According to one study, every year there are about 1,100 suicides on campuses nationwide. In 20 years, the rate of 7.5 per 100,000 students hasn't really changed, so the basic questions remain. How do you best reach students who hardly hint they're suicidal and never seek help? Where do you draw the line between prying too much and not prying enough?

At Duke University, administrators are urging faculty and staff to take a more active role in suicide prevention. If Larry Moneta, vice president for Student Affairs at Duke, hears about a troubled student, "I'll ask an RA to do me a favor, swing by and see what's going on."

"I have to be very respectful of the right to privacy, and not be too intrusive," Moneta added, saying he doesn't ask for formal reports when he asks staff to intervene.

Like Columbia University recently did, Moneta has withdrawn students from school because they were suicidal. If anything else, he said, it forces them to take responsibility for their actions.

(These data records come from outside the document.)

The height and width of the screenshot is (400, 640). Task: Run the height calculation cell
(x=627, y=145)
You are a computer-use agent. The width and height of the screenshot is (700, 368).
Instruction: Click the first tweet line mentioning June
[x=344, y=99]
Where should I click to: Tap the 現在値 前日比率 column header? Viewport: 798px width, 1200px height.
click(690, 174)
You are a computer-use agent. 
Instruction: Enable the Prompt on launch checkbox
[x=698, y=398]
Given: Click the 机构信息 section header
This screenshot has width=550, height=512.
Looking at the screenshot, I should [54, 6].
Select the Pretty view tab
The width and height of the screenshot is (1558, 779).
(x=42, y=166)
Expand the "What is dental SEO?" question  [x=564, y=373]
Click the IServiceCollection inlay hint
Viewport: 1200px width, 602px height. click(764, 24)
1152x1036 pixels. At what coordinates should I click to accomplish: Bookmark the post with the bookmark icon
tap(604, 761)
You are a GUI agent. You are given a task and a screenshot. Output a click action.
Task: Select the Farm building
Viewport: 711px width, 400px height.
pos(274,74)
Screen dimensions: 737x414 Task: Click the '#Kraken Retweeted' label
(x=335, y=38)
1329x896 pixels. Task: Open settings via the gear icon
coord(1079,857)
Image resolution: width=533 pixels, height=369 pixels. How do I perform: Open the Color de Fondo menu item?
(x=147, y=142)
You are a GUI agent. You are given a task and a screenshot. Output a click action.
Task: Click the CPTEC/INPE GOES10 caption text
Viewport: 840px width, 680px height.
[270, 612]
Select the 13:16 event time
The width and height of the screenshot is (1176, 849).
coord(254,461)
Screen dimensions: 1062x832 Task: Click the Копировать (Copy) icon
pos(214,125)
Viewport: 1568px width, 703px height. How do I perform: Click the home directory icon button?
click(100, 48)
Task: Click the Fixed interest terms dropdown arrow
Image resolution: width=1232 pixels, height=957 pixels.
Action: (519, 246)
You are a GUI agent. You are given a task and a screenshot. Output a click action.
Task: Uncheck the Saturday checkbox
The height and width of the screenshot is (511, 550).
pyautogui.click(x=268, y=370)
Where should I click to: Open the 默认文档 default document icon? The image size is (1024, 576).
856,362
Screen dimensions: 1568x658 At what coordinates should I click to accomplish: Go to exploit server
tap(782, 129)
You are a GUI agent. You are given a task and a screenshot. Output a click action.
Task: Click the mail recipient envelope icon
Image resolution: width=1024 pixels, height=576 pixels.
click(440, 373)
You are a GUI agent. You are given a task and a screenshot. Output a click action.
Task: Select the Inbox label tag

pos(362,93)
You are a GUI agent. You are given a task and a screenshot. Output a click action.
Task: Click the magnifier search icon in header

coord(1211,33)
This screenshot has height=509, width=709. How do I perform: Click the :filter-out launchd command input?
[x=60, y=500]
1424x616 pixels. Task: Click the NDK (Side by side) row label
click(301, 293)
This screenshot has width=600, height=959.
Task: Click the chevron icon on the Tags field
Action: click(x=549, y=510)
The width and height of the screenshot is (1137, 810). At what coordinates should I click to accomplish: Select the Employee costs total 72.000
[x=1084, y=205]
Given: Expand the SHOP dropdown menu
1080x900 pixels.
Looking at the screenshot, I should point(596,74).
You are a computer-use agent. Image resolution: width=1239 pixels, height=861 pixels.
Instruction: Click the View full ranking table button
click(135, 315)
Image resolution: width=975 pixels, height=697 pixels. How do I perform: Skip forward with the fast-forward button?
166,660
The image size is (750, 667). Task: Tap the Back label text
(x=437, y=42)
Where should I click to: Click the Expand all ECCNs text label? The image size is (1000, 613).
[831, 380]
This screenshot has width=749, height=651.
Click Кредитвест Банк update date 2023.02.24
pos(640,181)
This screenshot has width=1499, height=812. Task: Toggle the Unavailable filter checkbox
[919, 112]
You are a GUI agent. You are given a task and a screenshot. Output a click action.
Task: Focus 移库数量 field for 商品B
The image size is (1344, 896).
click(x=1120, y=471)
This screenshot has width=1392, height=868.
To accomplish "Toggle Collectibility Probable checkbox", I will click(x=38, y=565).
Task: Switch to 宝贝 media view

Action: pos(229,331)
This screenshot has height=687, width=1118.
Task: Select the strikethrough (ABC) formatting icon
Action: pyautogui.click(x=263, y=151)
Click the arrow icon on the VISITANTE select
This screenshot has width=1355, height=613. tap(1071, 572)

"It's one of the most complicated situations," Moneta said. "Obviously involuntary withdrawal is an extreme option." He added: "A lot of this is more art than science."

According to Dennis Black, UB is watching closely what other schools are doing and weighing the benefits of certain prevention trends. For instance, Black said counseling services here already use guidelines from the Jed Foundation.

"You can't do this by statistics," Black said. "You can't say because we didn't have a suicide this year or last year, we're doing a better job. We need to be concerned about the changes in Oregon (where a no-tolerance policy was enacted), and we need to be looking at some of these other programs to see how effective they are."

"I think that we're doing a great deal but we're also interested in what others are doing," he added.

At Puget Sound, Marshall highlighted three things that reduce suicide rates: less access to weapons, a cultural disapproval, and a mandate for treatment.

Ellen Christensen, director of Health Education and Human Services at UB, questioned mandatory counseling's effectiveness. Students should find someone they're comfortable with, she said, not someone they are forced to see.

In Christensen's mind, what schools need to do most is increase suicide awareness. "I think that's the biggest thing, and at UB how do you make people aware?" she said. "It's a really difficult thing."

Even more difficult for David was to be aware and feel paralyzed to speak out.

"I think I would've done anything," he said when asked about mandatory counseling. "I was dying to talk to anybody about something, but I couldn't because it was too hard to bring it up in the first place."


Aware and Ready

Although administrators nationwide debate how much the responsibility should fall to the school, the answer is obvious to David.

"It totally is (UB's job), because the university becomes your parent at that point," he said. "You're helpless. You can't do anything."

Christine Calmes, assistant director at UB's Psychological Services Center, agreed UB could do more when it comes to awareness. Right now, she said, suicide remains a largely taboo subject, but awareness events that get people talking would help create a better atmosphere for students to come out with their problems.

"It's sad that there's only so much we could do, especially when there are people falling through the cracks," she said.

Considering the pressures of school and the personal questions they face, college students are particularly vulnerable to falling through, Calmes added. According to Dennis Black, over the years there's been a "tremendous" increase in the number of UB students referred to counseling or seeking help.

Christensen, however, said college students aren't any more depressed or suicidal than they were decades ago, but today the proper diagnoses and medicines to handle troubled students make it seem otherwise.

Either way, colleges always have good reason to revisit the questions concerning suicide.

"Last year I asked our staff members in our counseling center to do an analysis of our readiness," Moneta said. "I don't want to wait until there's a suicide to look at out practices."